* **TEXTO DE REFERENCIA**:

+ + + + +

Desde que existe la industria farmacéutica, los médicos simplemente recetaban el medicamento que creían más conveniente
por su marca comercial. Que era el comprado por el paciente. El correlato era que no había posibilidad de elegir otro de igual
fórmula que, por ejemplo, costara menos o fuera de un laboratorio más prestigioso.
Cuando la salud pasó a ser financiada por obras sociales y empresas de medicina prepaga, éstas se negaron a pagar algunas
marcas imponiendo la elección de otras con igual fórmula pero de costo menor. Todos tenían buenos motivos para respaldar su postura: El paciente porque quería obedecer estrictamente a su médico y comprar el recetado; El médico porque sostenía
que pese a la igualdad de fórmulas los productos de algunos laboratorios tenían efectos superiores al de otro; los Financiadores porque iguales formulas deberían dar iguales resultados, lo que no justificaba pagar los precios del laboratorio más caro.
La aparente solución fue la sanción de la Ley Nº 25.649 “De Genéricos” asumió que, si dos o más medicamentos de marcas distintas pero de igual fórmula que estaban aprobados por el A.N.M.A.T (Administración Nacional de Medicamentos, Alimentos
y Tecnología médica), tendrían el mismo efecto, por lo que no se justificaba pagar el de precio más alto.
La ley utilizó una nomenclatura diferente a la de la Organización Mundial de la Salud. La OMS establece cuatro categorías:
• “Medicamento original”: contiene un principio activo nuevo y con el que se ha realizado un proceso de investigación y desarrollo. Asume que lo patentó.
• “Licencias” o “segundas marcas”: el mismo producto pero comercializado por otras compañías con autorización expresa del dueño de la patente.
• “Medicamento Genérico” a aquel que es registrado una vez vencida la patente del innovador y que demostró ser bioequivalente.
• Y finalmente: “Copias” o productos “esencialmente similares a otros ya autorizados”: son los que tienen el mismo principio activo, pero no fueron autorizados por el innovador.
Tampoco cuentan con protocolos que demuestren su bioequivalencia. Pero la Ley y su decreto reglamentario N° 987/03, en su aplicación práctica reduce las cuatro categorías a dos: “Los Medicamentos Originales” que en verdad coinciden con la patente y “Los Genéricos” que coinciden con las “copias”. El problema es que con el cambio de denominación y reducción de categorías tenemos una nomenclatura diferente que la OMS. En la farmacia se puede sustituir uno por otro pidiendo “el genérico” sin que el farmacéutico brinde el asesoramiento que le impone el decreto ya que todo se reduce a decirle cuánto vale el recetado y cuánto vale el genérico.
Este sistema un tanto caótico tiene una amplia potencialidad conflictiva y perjudicial para el paciente, pero al parecer todos los laboratorios, cualquiera sea su marca, proveen calidad similar, o nadie advierte defectos perjudiciales y por ello prácticamente
no existen demandas. Contribuyen a eso, los médicos que cuando están convencidos de la mayor efectividad imponen una marca determinada. Por eso y contrariamente a otros sectores de la actividad, (estamos pensando en los juicios de mala praxis) la potencialidad no ha pasado al acto y en materia farmacológica vivimos tiempos de paz.

+ + + + +

* **CONSIGNA**: Según el texto sobre los medicamentos genéricos, ¿por qué las obras sociales y las empresas de medicina prepaga se negaban a pagar algunas marcas?

+ + + + +

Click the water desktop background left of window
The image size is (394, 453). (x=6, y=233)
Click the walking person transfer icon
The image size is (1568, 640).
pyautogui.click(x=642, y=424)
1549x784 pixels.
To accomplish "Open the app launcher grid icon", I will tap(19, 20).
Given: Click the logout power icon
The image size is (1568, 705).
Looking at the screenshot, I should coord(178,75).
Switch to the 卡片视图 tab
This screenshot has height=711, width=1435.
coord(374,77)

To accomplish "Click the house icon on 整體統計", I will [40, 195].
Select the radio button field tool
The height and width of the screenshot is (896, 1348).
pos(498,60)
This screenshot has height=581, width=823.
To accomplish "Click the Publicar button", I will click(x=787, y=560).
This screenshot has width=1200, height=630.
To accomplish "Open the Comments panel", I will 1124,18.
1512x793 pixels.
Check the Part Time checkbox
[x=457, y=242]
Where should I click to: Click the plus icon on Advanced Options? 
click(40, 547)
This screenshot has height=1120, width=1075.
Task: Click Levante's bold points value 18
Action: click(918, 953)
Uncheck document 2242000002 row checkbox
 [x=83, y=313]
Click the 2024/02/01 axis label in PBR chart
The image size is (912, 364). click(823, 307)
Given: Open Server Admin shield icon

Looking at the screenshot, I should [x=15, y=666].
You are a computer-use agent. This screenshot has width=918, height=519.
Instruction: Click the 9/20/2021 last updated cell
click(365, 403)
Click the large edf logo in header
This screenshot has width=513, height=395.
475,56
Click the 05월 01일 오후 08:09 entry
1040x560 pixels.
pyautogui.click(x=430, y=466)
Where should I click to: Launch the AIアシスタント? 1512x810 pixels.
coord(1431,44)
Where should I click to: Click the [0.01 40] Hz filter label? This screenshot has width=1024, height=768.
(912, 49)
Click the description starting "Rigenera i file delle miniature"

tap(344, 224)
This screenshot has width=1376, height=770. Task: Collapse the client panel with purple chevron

+ + + + +

* **TU RESPUESTA**: Sostenían que iguales fórmulas deberían dar iguales resultados, por lo que no se justificaba pagar los precios del laboratorio más caro. Por eso imponían la elección de otras marcas con igual fórmula pero de costo menor.